SPICES have always been an important part of cooking to add flavour, colouring and to even preserve food.
Eating spicy food can reduce your risk of early death by 25%, a study done by US scientists claims.
Spicy foods are known to help with speeding up your metabolism, which also contributes to weigh loss as it suppresses the fat tissue growth. The scientists found that regular consumers are 26% and 23% less likely to die from cardiovascular disease or cancer, respectively.
In 2015, a study by Harvard and China National Centre for Disease Control and Prevention stated that eating spicy food six or seven days a week, or even just once a day, lowered mortality rates by 14%.
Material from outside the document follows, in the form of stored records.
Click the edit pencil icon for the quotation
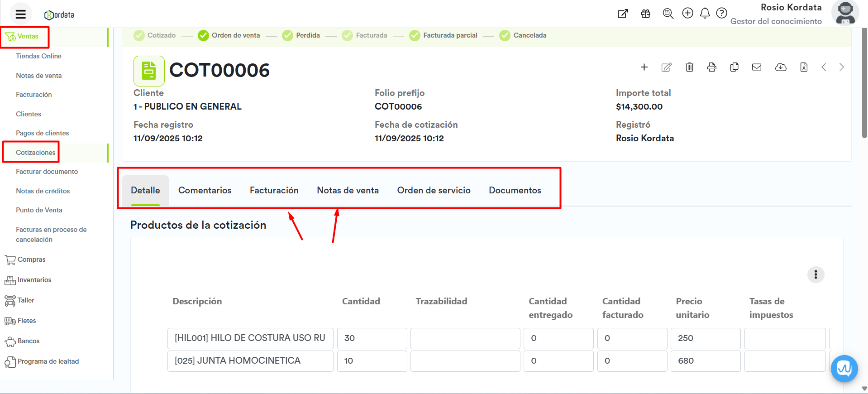868x394 pixels. 666,67
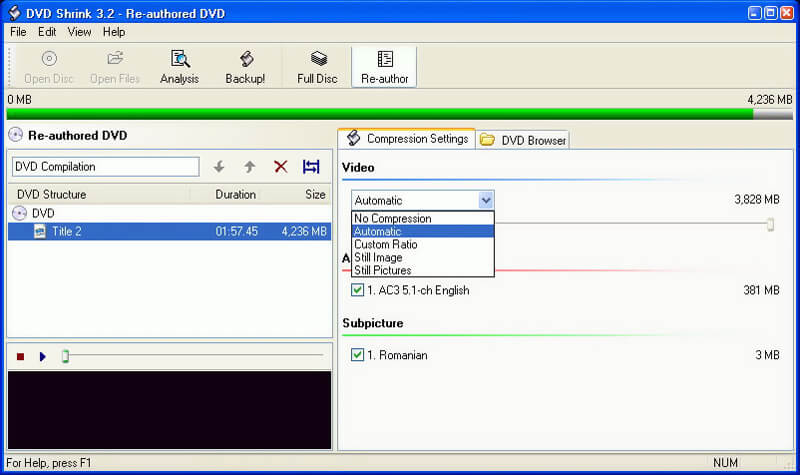Switch to DVD Browser tab

coord(524,140)
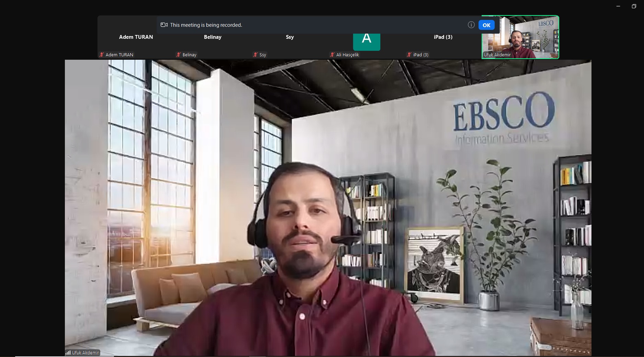
Task: Select the iPad (3) participant tile
Action: coord(443,43)
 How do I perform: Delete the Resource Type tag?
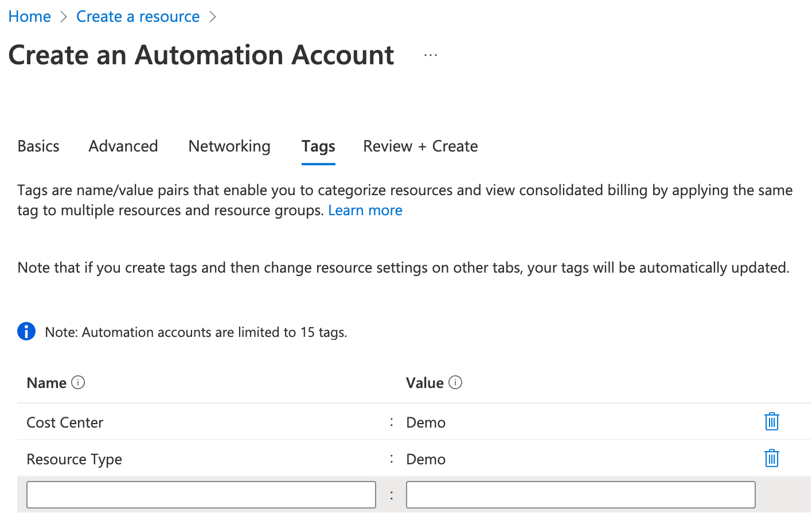click(x=771, y=459)
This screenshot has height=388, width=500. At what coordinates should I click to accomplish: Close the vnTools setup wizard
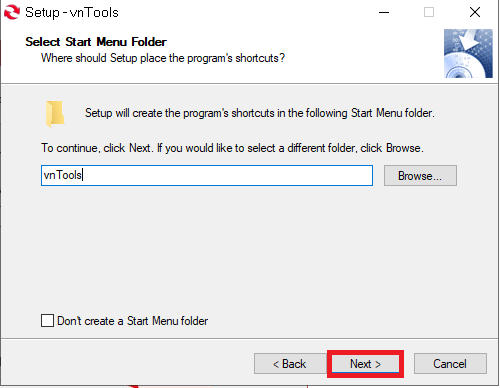(475, 13)
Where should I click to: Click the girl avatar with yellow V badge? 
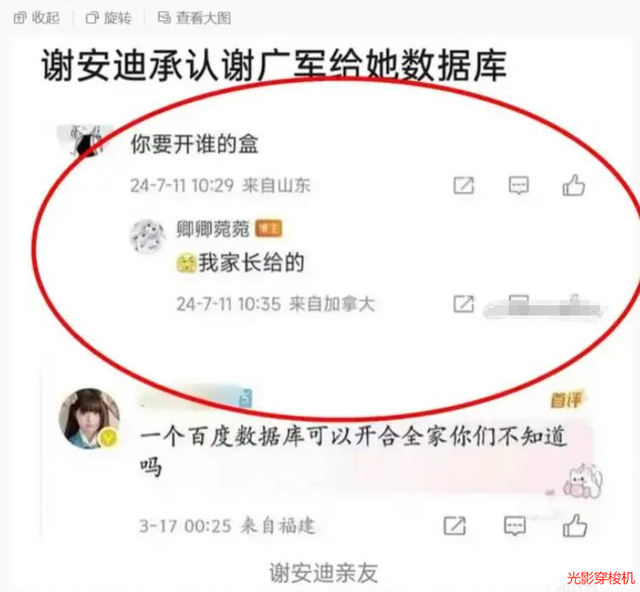tap(89, 419)
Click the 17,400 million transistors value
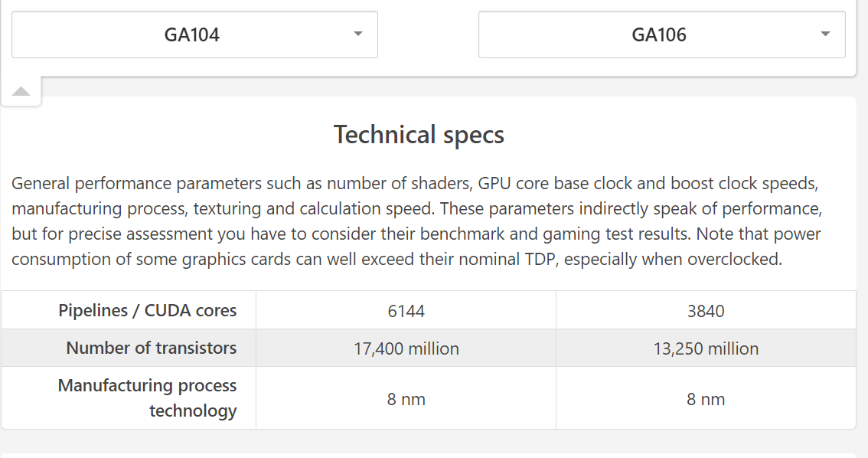This screenshot has width=868, height=458. coord(406,348)
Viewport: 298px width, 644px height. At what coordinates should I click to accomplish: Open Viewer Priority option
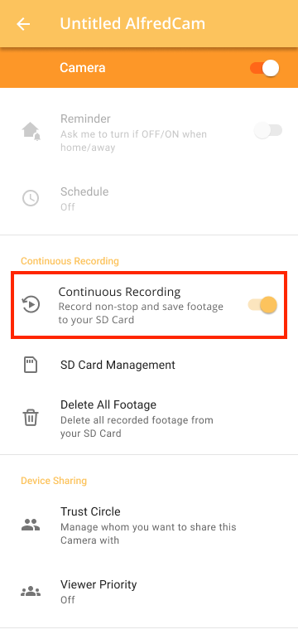point(149,592)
The ingestion of red pepper was found to decrease appetite and energy intake in people of Asian origin and white people, and might reduce the risk of overweight and obesity. In addition, the bioactive agents in spices have also shown beneficial roles in obesity, cardiovascular and gastrointestinal conditions, various cancers, neurogenic bladder, and dermatological conditions.
Victoria Taylor, nutrition lead at the British Heart Foundation, welcomed the findings from the Ohio research team, stating that many of us are cooking more than usual at the moment and experimenting with herbs and spices can be a great way to liven up your home-cooked meals, and add variety in a healthy and nutritious way.
Victoria warned that people should watch out for ready-made chilli sauces as well as spice mixes and rubs though, as these are often high in salt.